Mais difficile de convaincre les Anglais, les Espagnols ou les Italiens, frileux à l’idée de s’attaquer ouvertement au géant. Cependant les Allemands du groupe Springel rejoigne la fronde, et le mouvement repousse, non sans difficultés, trois contre-propositions avancées par Google entre 2013 et 2015. « Joaquín Almunia, vice-président de la Commission européenne, était tenté d’accepter la deuxième proposition de Google sans même procéder aux tests de marché! », déplore le Français. Les rebelles tiennent tête à l’armée d’avocats et de lobbyistes employés par la firme et démontent les arguments de défense de Google.

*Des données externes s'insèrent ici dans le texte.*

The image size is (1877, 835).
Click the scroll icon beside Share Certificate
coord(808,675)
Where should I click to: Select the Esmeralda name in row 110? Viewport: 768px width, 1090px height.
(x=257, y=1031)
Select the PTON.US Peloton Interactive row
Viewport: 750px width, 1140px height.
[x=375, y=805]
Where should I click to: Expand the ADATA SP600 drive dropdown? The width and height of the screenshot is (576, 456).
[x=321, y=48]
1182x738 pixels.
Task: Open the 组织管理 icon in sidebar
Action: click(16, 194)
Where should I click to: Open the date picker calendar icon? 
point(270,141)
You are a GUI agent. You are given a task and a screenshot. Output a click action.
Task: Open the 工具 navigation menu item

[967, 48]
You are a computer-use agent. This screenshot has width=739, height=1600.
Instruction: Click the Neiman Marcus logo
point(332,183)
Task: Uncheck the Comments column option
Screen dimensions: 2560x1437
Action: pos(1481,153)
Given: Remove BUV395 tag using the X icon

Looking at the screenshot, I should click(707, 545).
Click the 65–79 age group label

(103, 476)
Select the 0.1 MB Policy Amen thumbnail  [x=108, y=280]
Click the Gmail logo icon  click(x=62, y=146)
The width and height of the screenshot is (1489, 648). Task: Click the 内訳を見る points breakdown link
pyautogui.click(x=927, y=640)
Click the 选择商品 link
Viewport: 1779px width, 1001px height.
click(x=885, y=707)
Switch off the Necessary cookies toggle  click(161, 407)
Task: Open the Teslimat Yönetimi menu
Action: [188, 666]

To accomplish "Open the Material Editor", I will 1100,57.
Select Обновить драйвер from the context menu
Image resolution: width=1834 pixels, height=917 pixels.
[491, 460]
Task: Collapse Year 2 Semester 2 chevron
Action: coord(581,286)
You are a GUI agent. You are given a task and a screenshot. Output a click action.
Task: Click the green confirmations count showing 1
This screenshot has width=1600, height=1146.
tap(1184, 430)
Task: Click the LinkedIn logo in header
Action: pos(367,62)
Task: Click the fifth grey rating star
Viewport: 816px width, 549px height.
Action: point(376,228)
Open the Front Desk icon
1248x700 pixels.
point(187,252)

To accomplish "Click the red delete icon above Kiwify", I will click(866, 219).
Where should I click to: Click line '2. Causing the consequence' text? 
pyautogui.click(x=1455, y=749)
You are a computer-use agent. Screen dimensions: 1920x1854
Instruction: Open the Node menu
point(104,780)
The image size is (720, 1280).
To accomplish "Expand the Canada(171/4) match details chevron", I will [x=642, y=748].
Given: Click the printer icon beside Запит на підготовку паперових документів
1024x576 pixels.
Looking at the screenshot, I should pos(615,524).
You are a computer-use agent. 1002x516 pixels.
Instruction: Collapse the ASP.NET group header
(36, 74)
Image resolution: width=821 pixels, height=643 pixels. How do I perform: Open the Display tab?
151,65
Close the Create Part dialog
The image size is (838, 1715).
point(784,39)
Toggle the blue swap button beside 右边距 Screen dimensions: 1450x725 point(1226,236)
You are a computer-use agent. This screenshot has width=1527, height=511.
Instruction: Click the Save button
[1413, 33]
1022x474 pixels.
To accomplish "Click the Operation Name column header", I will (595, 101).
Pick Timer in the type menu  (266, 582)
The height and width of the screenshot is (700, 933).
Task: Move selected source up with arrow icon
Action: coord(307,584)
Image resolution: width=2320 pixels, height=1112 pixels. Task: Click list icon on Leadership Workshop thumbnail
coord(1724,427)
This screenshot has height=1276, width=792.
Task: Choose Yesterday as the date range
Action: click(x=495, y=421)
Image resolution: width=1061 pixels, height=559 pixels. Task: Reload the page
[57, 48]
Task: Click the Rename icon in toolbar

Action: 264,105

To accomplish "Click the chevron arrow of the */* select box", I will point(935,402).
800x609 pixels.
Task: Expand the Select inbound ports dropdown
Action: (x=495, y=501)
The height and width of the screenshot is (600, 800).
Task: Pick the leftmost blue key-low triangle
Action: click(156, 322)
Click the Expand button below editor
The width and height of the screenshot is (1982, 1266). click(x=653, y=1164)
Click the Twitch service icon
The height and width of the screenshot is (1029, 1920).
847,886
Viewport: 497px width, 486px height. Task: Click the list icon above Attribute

L’arrivée de Margrethe Vestager change la donne
Olivier Sichel tente également de sensibiliser le monde politique pour briser le plafond de verre qui plombe toutes les actions des frondeurs. Il obtient un premier rendez-vous avec les commissaires européens, à l’époque sous la responsabilité de Joaquín Almunia : « ils ne comprenaient pas le fonctionnement du marché de la recherche verticale, ni le modèle biface de Google, gratuit pour l’usager, mais payant pour les annonceurs ». Il pressent alors déjà l’imminence du danger car le commissaire espagnol, qui a choisi la voie du dialogue, se montre trop conciliant.
Quelques politiciens et des régulateurs influents s’emparent du dossier, mais c’est le changement de commissaire, en octobre 2014, qui va donner une autre ampleur à ce combat inégal. « Je n’avais jamais réussi à obtenir un rendez-vous personnel avec Almunia. Nous avons pu rencontrer Margrethe Vestager neuf semaines après son investiture ». Résultat : Bruxelles adresse une première « notification de grief » à Google en avril 2015, uniquement sur le dossier shopping.
La Commission presse le groupe de proposer sous 90 jours une « égalité de traitement » avec ses concurrents, sous astreinte d’une amende pouvant aller jusqu’à 5 % du chiffre d’affaires d’Alphabet. Une décision contraignante qui ouvre la voie à des demandes de dommages et intérêts pour tout concurrent s’estimant lésé en Europe.
Le bras de fer judiciaire est loin d’être terminé
Google a déjà envisagé de faire appel, sans que cela ne soit suspensif, mais Olivier Sichel penche plutôt pour le scénario suivant :« Alphabet peut aussi choisir d’arrêter Google Shopping plutôt que d’accepter que Bruxelles n’influe sur le fonctionnement de ses algorithmes ».
La Commission continue d’examiner d’autres marchés verticaux et elle a déjà mis à mal Google dans deux autres dossiers d’abus de position dominante, encore en cours d’examen. Donald Trump s’alignera-t-il sur la politique de Barack Obama qui avait pris la défense des GAFA?